BEGIN WORKING DATA
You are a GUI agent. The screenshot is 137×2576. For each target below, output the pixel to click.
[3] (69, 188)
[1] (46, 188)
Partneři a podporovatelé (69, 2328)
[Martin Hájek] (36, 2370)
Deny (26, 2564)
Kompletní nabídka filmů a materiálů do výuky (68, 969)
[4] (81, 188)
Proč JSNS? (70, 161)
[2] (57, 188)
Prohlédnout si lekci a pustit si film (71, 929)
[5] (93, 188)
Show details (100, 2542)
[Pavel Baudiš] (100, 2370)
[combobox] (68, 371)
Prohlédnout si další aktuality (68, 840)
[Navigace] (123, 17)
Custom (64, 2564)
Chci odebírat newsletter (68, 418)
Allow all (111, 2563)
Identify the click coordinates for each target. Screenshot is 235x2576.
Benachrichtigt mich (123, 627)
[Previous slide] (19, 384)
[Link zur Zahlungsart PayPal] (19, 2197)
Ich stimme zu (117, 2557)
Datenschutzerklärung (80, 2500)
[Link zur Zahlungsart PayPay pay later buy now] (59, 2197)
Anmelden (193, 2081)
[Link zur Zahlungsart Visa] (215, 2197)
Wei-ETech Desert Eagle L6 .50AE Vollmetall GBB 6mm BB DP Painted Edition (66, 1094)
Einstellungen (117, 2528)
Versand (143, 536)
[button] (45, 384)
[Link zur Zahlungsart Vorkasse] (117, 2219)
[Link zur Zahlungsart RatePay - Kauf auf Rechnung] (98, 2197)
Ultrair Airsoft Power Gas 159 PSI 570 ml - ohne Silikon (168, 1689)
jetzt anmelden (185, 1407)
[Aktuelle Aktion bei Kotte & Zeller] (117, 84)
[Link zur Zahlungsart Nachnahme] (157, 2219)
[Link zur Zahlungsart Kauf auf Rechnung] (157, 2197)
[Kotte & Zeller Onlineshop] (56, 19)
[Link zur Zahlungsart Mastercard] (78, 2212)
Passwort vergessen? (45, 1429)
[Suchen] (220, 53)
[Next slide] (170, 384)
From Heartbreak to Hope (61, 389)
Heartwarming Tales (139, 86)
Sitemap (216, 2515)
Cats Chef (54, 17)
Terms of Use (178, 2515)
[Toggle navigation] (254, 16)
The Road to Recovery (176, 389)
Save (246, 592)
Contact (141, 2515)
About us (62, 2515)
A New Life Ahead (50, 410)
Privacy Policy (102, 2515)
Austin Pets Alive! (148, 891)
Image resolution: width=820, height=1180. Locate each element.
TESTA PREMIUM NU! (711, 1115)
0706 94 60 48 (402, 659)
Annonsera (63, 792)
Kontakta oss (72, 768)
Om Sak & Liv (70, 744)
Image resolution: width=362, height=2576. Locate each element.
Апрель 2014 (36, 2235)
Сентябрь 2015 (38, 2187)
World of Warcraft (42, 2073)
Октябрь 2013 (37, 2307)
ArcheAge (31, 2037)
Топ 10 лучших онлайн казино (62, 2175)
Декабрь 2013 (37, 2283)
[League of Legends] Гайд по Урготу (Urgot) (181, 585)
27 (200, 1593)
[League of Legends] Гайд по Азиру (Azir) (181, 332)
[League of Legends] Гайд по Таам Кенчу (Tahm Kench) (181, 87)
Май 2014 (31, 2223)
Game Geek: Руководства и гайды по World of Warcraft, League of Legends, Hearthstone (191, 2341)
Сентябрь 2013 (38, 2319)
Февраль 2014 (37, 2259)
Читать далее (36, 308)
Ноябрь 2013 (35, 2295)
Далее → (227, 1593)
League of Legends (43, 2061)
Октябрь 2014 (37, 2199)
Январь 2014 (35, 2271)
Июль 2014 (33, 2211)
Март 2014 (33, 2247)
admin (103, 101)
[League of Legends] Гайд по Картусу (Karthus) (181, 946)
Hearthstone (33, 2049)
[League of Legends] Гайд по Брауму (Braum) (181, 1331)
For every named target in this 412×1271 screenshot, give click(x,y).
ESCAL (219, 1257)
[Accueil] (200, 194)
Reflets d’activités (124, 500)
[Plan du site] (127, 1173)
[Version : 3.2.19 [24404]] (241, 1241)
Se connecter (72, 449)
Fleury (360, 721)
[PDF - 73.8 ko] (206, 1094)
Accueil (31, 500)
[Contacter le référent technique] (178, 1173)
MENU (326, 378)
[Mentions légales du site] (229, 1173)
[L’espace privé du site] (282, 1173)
END WORKING DATA
With the first line being the one containing "Terms of Use (178, 2515)" and the last line the one containing "Сентябрь 2015 (38, 2187)", transcribe exactly the lines above that fall in that range.

• **EXERCISE OUTPUT**
Terms of Use (178, 2515)
[Toggle navigation] (254, 16)
The Road to Recovery (176, 389)
Save (246, 592)
Contact (141, 2515)
About us (62, 2515)
A New Life Ahead (50, 410)
Privacy Policy (102, 2515)
Austin Pets Alive! (148, 891)
Image resolution: width=820, height=1180. Locate each element.
TESTA PREMIUM NU! (711, 1115)
0706 94 60 48 (402, 659)
Annonsera (63, 792)
Kontakta oss (72, 768)
Om Sak & Liv (70, 744)
Image resolution: width=362, height=2576. Locate each element.
Апрель 2014 (36, 2235)
Сентябрь 2015 (38, 2187)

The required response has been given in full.